==== Supplied material

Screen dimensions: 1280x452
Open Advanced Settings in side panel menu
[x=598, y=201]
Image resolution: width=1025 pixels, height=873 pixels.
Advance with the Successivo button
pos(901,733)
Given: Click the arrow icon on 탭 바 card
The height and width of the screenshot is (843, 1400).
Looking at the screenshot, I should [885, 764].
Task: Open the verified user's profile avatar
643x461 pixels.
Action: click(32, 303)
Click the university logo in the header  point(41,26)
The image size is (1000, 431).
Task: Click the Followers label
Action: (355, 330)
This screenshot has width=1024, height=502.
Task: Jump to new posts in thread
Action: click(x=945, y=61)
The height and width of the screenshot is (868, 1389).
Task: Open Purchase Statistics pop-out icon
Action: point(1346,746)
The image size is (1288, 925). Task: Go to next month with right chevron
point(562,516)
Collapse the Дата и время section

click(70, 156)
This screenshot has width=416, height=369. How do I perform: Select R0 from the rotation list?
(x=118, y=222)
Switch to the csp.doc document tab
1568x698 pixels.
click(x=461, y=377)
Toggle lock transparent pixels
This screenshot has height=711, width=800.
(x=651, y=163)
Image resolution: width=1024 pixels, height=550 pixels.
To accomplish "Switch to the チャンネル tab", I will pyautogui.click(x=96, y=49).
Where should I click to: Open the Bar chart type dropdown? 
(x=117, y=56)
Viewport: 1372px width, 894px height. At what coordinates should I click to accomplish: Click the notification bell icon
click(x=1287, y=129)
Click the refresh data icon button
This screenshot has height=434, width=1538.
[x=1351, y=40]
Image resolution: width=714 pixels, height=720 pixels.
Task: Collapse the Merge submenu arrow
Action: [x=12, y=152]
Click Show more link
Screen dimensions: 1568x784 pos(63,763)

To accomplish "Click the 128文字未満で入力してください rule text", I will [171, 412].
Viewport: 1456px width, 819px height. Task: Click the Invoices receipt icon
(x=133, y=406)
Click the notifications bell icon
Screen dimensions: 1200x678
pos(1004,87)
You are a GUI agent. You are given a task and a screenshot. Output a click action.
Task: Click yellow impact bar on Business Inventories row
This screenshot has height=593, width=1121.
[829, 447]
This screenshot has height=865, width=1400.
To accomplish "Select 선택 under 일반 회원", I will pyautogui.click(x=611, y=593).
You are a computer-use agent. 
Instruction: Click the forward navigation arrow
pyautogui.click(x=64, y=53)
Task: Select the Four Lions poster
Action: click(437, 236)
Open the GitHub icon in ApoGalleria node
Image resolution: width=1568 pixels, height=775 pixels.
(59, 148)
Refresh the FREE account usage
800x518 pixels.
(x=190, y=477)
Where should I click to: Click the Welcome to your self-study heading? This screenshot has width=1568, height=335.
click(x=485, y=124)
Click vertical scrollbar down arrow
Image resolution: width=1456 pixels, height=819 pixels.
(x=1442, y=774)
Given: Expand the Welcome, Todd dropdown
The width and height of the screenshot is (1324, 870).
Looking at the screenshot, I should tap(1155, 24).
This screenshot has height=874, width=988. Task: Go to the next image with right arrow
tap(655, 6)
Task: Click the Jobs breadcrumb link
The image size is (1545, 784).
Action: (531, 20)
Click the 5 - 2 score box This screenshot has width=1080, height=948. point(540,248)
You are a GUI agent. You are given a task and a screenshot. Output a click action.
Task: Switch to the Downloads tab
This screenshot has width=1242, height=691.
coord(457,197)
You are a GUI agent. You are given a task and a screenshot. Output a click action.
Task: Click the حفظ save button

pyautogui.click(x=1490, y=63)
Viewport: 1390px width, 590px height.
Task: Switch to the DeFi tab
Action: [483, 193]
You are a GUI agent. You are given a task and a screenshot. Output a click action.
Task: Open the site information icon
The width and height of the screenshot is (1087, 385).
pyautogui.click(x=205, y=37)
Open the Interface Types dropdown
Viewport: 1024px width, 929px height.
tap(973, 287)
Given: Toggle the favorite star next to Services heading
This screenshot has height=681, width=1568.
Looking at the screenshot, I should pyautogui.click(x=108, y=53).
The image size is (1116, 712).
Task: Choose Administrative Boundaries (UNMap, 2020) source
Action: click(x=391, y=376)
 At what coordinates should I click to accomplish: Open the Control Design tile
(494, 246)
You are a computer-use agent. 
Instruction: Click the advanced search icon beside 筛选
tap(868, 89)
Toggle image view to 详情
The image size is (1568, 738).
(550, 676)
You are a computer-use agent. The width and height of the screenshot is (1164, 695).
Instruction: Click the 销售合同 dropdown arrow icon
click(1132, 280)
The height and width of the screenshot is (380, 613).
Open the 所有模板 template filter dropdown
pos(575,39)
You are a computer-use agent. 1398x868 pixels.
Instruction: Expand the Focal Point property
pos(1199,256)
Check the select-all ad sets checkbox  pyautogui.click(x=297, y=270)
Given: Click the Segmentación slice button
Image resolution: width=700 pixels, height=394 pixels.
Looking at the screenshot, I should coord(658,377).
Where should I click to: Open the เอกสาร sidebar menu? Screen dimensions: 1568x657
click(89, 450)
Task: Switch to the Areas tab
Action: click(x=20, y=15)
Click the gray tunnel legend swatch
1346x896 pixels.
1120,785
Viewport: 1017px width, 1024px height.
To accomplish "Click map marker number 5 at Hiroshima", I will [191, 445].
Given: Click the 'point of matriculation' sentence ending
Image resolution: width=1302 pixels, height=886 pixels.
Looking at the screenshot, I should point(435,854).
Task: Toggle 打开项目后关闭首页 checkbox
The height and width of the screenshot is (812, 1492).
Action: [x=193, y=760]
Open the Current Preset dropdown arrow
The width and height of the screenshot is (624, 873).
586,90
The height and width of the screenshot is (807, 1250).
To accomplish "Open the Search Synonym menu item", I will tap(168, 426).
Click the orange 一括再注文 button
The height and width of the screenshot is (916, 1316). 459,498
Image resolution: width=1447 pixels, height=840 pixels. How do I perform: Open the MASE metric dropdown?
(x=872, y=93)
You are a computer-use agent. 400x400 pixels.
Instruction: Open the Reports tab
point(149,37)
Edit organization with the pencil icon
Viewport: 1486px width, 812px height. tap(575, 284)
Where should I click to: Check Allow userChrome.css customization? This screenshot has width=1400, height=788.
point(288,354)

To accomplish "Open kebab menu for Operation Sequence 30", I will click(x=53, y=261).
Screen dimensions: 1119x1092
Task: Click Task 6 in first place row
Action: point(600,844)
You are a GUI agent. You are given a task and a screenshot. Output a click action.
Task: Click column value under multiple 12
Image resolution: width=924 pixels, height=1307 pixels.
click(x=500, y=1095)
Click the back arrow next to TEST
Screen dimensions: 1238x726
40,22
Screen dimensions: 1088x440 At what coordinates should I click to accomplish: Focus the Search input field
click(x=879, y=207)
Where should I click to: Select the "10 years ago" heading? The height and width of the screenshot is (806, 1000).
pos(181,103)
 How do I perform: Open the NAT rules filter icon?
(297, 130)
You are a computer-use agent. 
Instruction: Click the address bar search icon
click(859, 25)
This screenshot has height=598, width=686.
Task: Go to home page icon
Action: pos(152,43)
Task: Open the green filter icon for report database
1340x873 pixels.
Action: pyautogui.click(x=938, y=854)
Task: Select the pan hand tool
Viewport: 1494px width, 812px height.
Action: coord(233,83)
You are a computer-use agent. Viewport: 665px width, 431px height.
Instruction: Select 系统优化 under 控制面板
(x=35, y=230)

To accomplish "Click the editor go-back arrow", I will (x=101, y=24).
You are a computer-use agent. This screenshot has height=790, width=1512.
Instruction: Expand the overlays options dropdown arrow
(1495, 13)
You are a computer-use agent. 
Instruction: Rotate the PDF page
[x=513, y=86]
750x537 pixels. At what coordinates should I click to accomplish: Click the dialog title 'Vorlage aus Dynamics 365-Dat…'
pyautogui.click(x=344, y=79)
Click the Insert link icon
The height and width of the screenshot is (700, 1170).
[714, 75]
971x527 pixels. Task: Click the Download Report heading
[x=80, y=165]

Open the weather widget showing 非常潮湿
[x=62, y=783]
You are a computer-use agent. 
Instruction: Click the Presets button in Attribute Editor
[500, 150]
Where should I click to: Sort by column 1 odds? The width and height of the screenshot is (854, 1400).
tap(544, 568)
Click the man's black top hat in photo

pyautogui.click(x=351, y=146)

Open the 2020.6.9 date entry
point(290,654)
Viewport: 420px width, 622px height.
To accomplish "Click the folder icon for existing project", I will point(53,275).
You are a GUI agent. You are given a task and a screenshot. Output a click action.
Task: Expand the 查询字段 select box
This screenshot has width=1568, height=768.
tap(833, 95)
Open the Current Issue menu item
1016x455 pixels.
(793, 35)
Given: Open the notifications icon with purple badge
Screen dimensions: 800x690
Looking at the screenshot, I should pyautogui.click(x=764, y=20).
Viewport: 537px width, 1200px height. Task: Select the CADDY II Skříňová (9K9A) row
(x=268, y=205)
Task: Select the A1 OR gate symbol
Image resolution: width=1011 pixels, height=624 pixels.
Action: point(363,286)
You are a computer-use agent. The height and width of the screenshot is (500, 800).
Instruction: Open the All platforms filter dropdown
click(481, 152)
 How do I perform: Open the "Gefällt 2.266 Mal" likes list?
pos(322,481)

========

**Task details**
Retype the entries verbatim from the first line up to and including the line that contains "click(70, 156)".

**Response below**
Screen dimensions: 1280x452
Open Advanced Settings in side panel menu
[x=598, y=201]
Image resolution: width=1025 pixels, height=873 pixels.
Advance with the Successivo button
pos(901,733)
Given: Click the arrow icon on 탭 바 card
The height and width of the screenshot is (843, 1400).
Looking at the screenshot, I should [885, 764].
Task: Open the verified user's profile avatar
643x461 pixels.
Action: click(32, 303)
Click the university logo in the header  point(41,26)
The image size is (1000, 431).
Task: Click the Followers label
Action: (355, 330)
This screenshot has width=1024, height=502.
Task: Jump to new posts in thread
Action: click(x=945, y=61)
The height and width of the screenshot is (868, 1389).
Task: Open Purchase Statistics pop-out icon
Action: point(1346,746)
The image size is (1288, 925). Task: Go to next month with right chevron
point(562,516)
Collapse the Дата и время section

click(70, 156)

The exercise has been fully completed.